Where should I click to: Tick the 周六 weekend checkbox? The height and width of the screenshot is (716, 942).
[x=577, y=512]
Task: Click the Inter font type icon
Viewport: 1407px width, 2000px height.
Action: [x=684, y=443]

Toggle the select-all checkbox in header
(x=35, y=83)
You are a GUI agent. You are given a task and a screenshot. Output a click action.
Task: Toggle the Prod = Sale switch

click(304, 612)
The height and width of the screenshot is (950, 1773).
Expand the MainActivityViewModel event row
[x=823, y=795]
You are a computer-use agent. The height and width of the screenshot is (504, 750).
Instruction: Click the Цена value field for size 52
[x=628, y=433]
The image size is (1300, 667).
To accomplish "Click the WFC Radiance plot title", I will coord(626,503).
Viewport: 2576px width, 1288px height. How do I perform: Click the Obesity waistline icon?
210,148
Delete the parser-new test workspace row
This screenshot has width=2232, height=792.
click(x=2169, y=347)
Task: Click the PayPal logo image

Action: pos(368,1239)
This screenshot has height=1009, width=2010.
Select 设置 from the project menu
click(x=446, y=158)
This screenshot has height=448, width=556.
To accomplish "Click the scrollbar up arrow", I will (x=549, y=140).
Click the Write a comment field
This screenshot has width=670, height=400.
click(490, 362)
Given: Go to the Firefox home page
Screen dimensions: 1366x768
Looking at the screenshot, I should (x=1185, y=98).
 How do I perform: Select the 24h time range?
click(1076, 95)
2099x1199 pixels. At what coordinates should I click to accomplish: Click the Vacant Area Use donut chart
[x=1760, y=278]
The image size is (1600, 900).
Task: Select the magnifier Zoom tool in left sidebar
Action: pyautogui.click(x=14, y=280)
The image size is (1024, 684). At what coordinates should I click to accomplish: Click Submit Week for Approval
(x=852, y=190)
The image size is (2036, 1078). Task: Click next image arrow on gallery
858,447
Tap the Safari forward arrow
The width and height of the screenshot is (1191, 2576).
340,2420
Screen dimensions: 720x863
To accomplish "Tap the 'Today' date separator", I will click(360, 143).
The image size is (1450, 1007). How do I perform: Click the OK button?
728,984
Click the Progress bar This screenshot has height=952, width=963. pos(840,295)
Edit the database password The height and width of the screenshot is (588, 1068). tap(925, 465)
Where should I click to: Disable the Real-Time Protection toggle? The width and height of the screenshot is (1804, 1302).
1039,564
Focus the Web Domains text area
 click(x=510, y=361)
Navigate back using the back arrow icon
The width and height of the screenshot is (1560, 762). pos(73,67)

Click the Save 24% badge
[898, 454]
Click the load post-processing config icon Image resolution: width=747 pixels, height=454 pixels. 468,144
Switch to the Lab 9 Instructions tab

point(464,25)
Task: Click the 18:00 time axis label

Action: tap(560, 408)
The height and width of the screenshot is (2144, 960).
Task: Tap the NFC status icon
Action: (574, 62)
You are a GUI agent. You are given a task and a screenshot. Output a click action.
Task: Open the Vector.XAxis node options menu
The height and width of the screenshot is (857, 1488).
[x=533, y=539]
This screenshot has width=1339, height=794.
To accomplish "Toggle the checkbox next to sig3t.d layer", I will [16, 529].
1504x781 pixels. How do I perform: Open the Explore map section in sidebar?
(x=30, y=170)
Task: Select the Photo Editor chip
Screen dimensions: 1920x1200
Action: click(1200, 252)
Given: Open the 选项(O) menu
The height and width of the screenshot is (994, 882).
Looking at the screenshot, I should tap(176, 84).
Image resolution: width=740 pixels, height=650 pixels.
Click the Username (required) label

### [Task details]
Starting at the line that contains "The height and width of the screenshot is (857, 1488).", retype each line through the end of the listing above and nothing else.

### [Your response]
The height and width of the screenshot is (857, 1488).
[x=533, y=539]
This screenshot has width=1339, height=794.
To accomplish "Toggle the checkbox next to sig3t.d layer", I will [16, 529].
1504x781 pixels. How do I perform: Open the Explore map section in sidebar?
(x=30, y=170)
Task: Select the Photo Editor chip
Screen dimensions: 1920x1200
Action: click(1200, 252)
Given: Open the 选项(O) menu
The height and width of the screenshot is (994, 882).
Looking at the screenshot, I should tap(176, 84).
Image resolution: width=740 pixels, height=650 pixels.
Click the Username (required) label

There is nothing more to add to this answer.